What you are asked to do -> Only the lines from the one containing "Where should I click to: Open three-dot" through the last line of the data below belong in your answer, copied exactly and without pictures.

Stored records
━━━━━━━━

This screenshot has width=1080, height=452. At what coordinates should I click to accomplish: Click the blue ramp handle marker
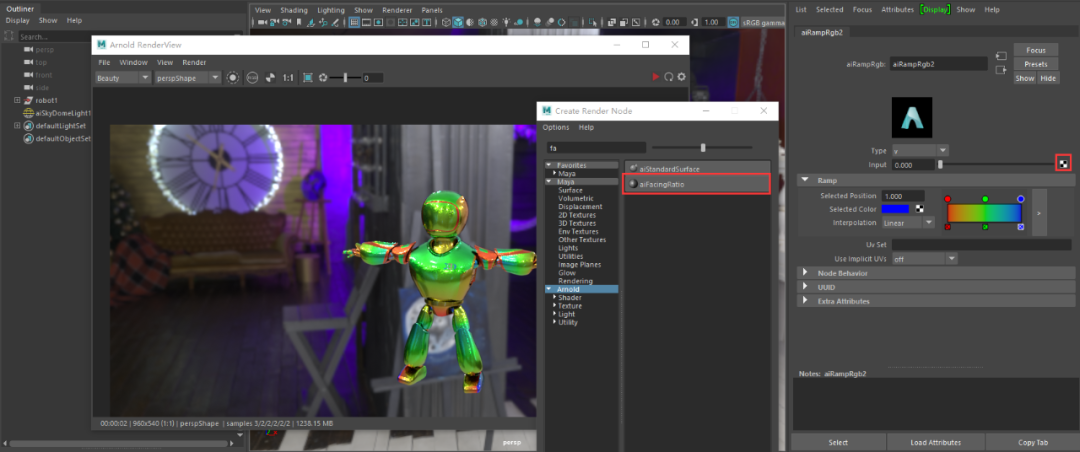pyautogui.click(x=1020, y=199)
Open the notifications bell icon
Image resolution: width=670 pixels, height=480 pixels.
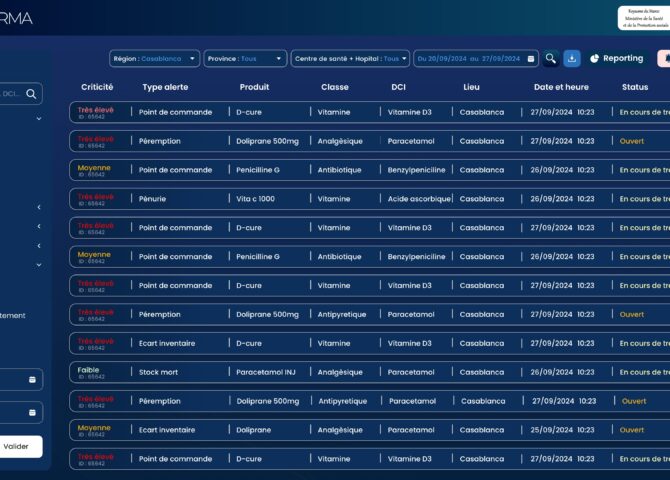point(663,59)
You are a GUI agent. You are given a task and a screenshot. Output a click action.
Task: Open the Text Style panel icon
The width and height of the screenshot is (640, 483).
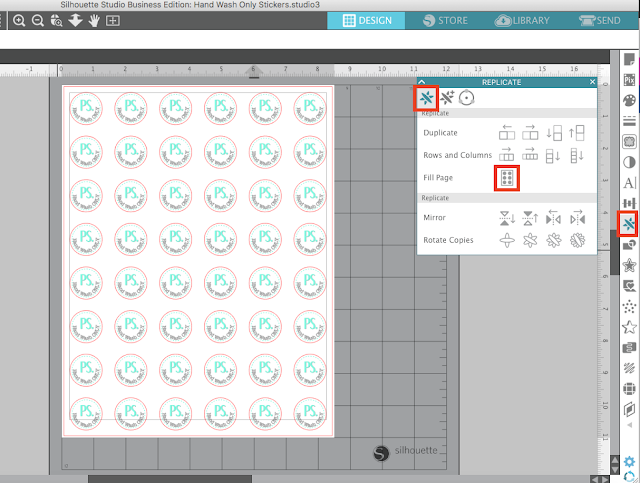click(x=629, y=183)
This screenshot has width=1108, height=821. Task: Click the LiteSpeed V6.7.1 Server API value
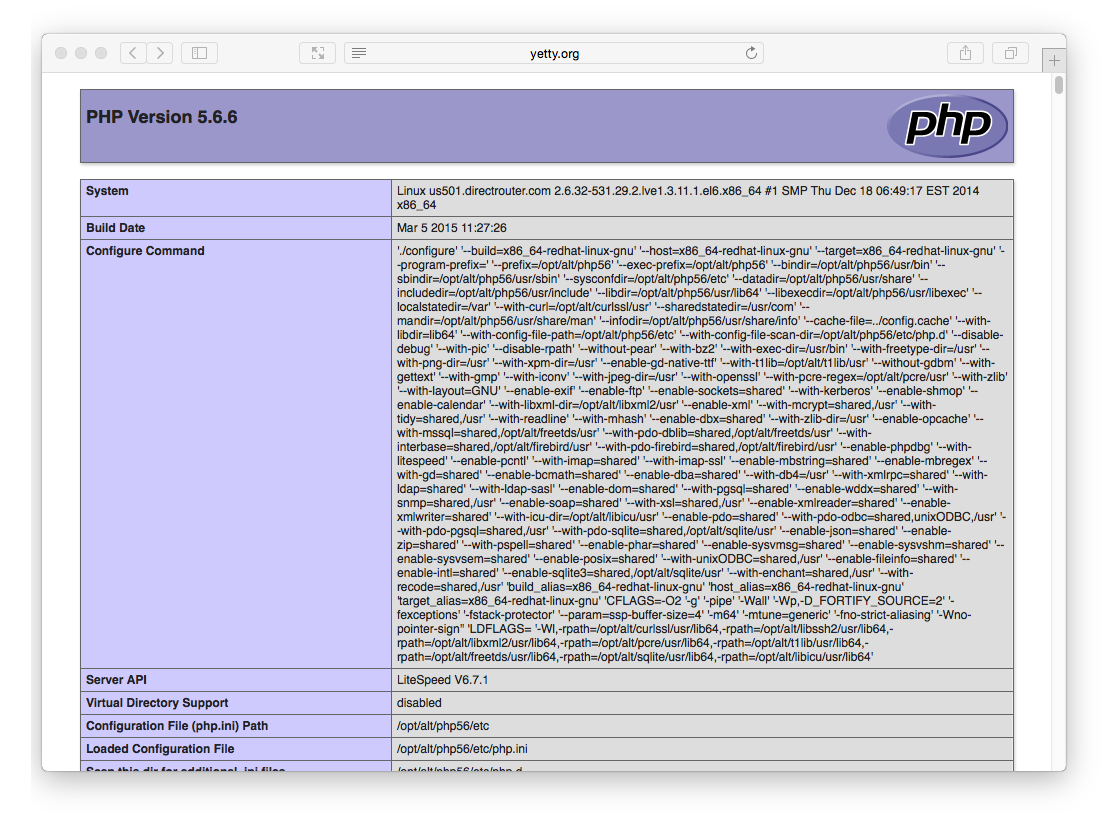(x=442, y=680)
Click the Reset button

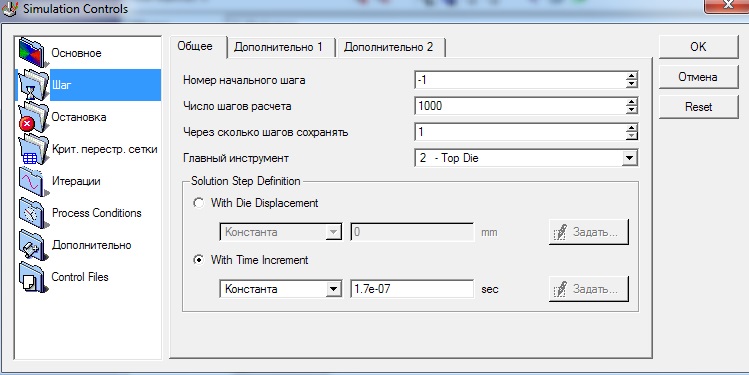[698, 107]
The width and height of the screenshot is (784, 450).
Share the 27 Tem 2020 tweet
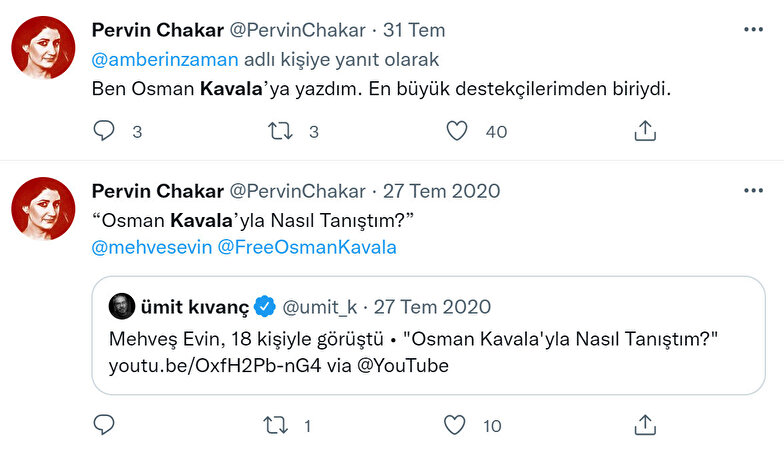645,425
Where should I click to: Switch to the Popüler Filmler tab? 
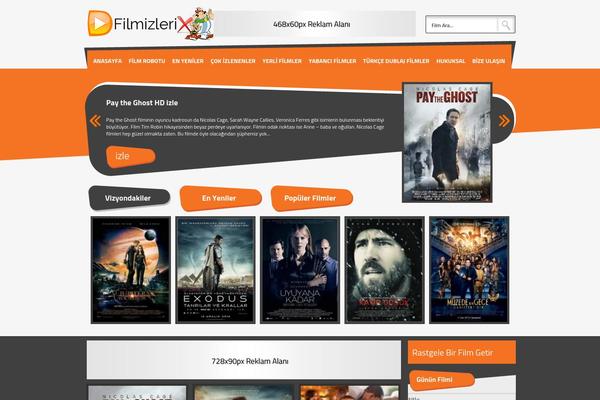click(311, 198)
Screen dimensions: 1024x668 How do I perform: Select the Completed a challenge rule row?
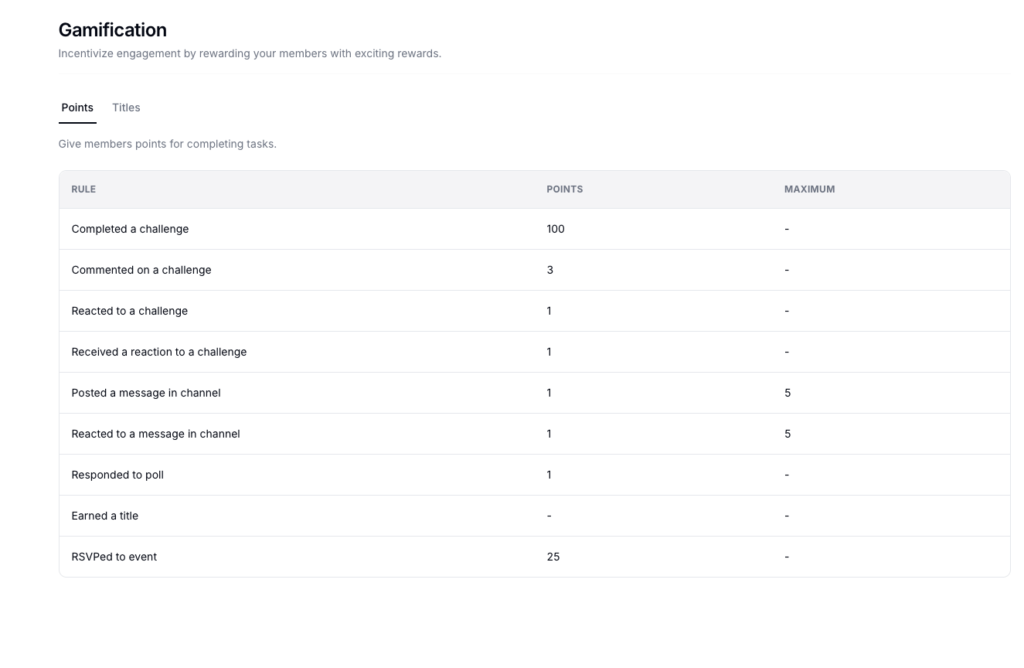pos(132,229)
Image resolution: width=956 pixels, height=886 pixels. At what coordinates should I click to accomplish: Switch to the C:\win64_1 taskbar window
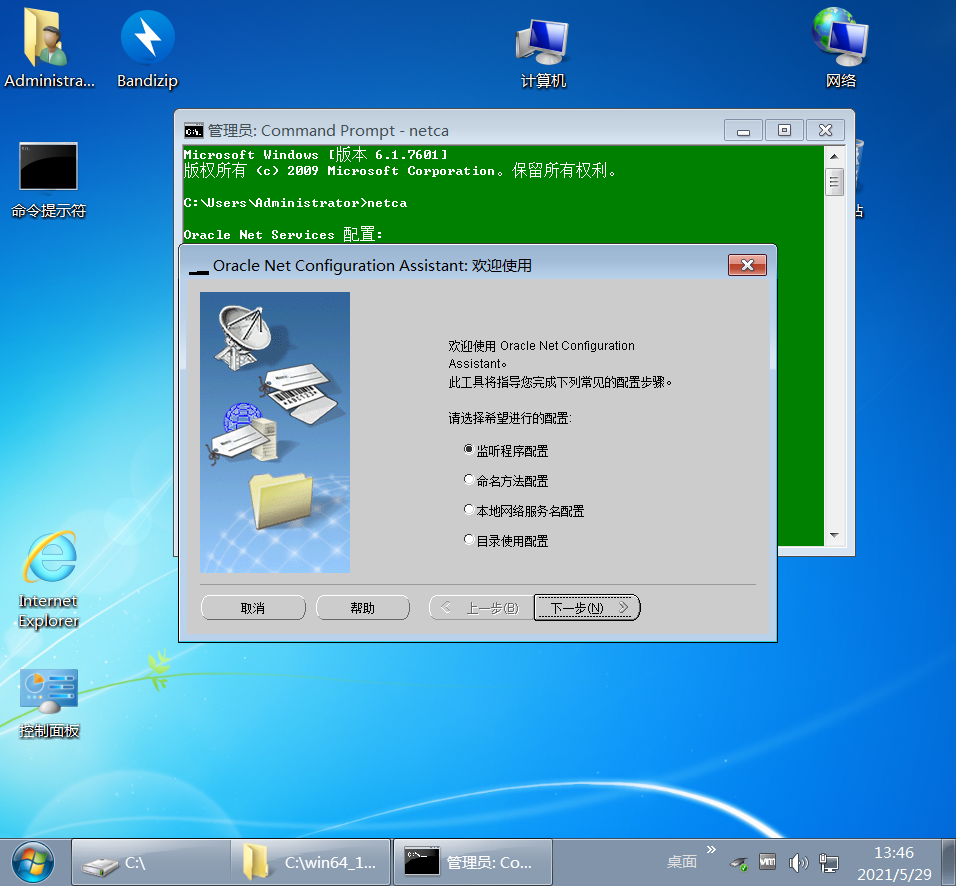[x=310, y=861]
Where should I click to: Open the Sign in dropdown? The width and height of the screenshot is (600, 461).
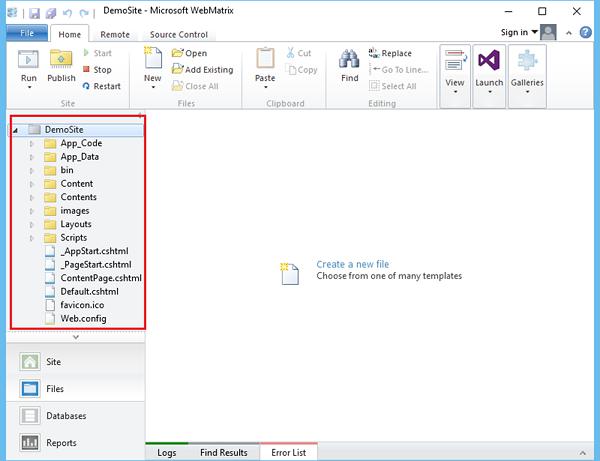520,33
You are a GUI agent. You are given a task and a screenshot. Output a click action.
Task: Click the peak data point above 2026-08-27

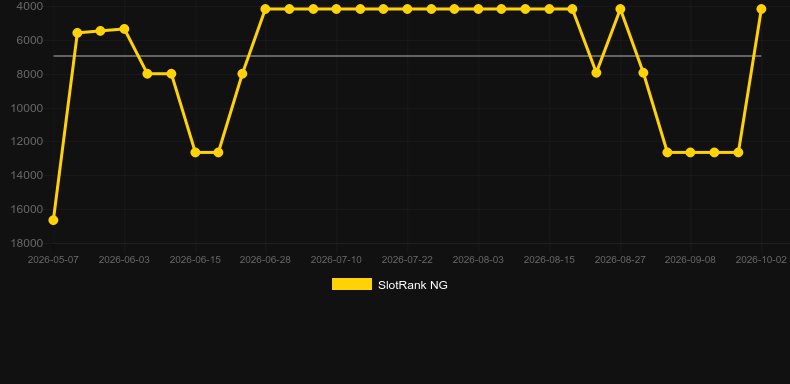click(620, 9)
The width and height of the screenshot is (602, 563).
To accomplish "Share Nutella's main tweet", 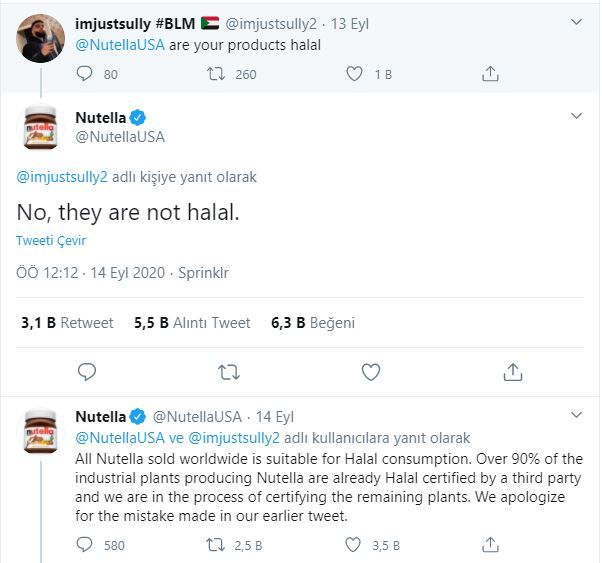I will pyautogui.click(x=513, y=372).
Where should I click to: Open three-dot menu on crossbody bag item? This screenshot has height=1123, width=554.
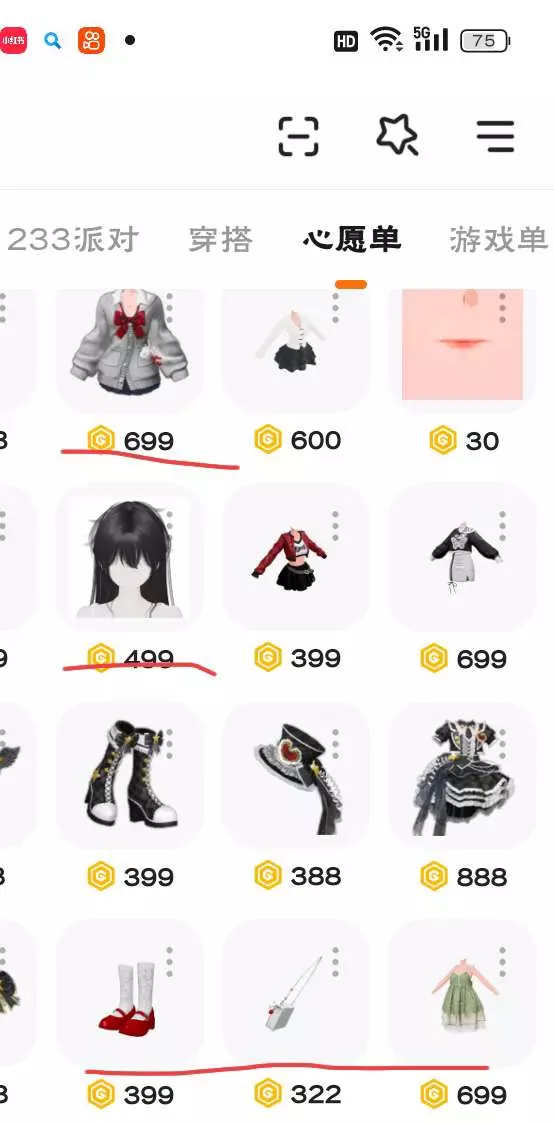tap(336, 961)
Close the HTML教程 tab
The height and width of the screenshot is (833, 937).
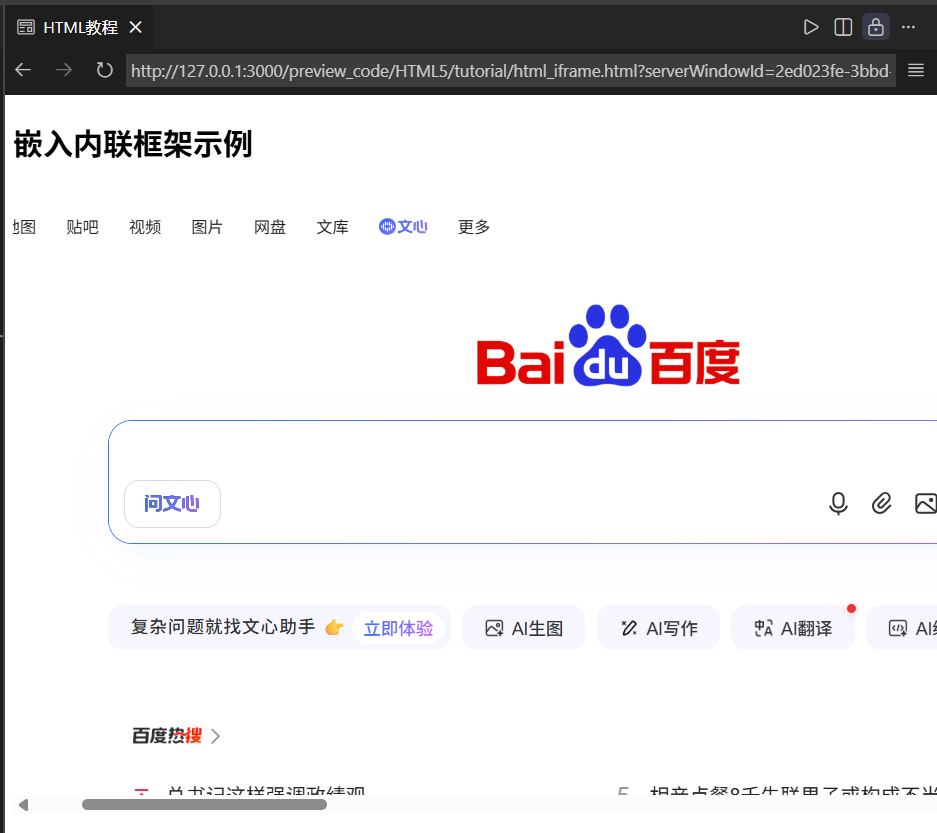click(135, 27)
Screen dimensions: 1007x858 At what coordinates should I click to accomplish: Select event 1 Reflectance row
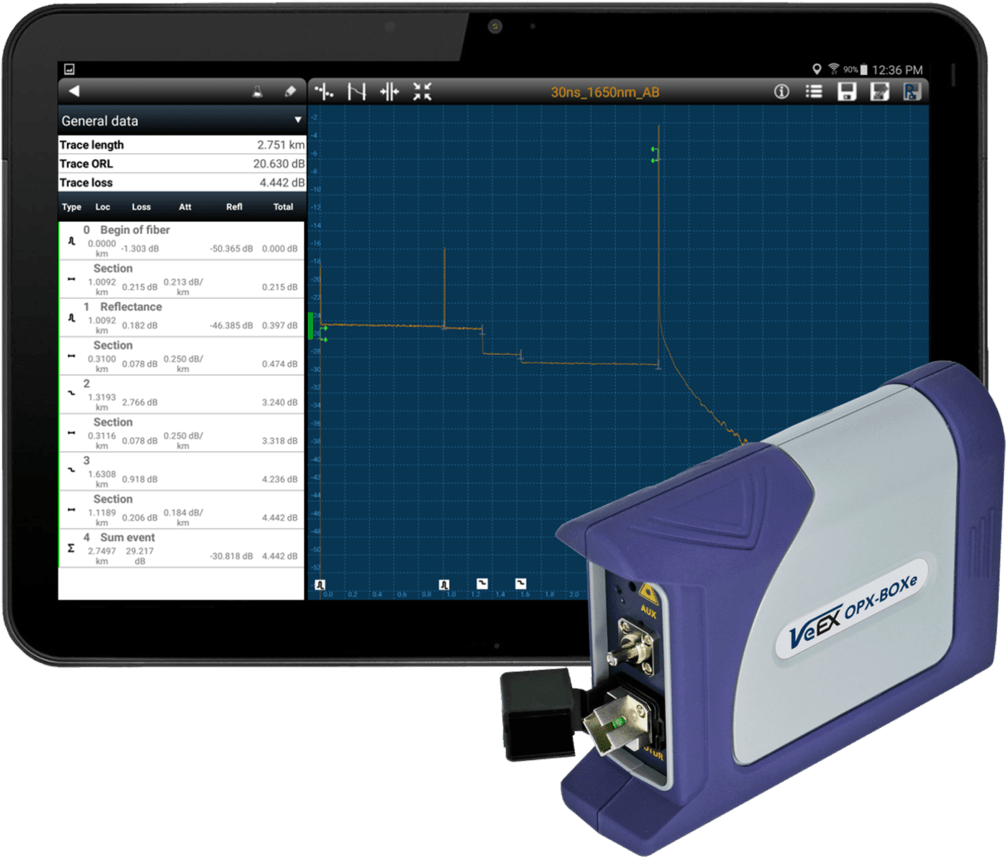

━━━━━━━━

Reply ->
Where should I click to: Open three-dot menu on crossbody bag item? This screenshot has height=1123, width=554.
tap(336, 961)
Close the HTML教程 tab
The height and width of the screenshot is (833, 937).
click(135, 27)
Screen dimensions: 1007x858 At what coordinates should I click to accomplish: Select event 1 Reflectance row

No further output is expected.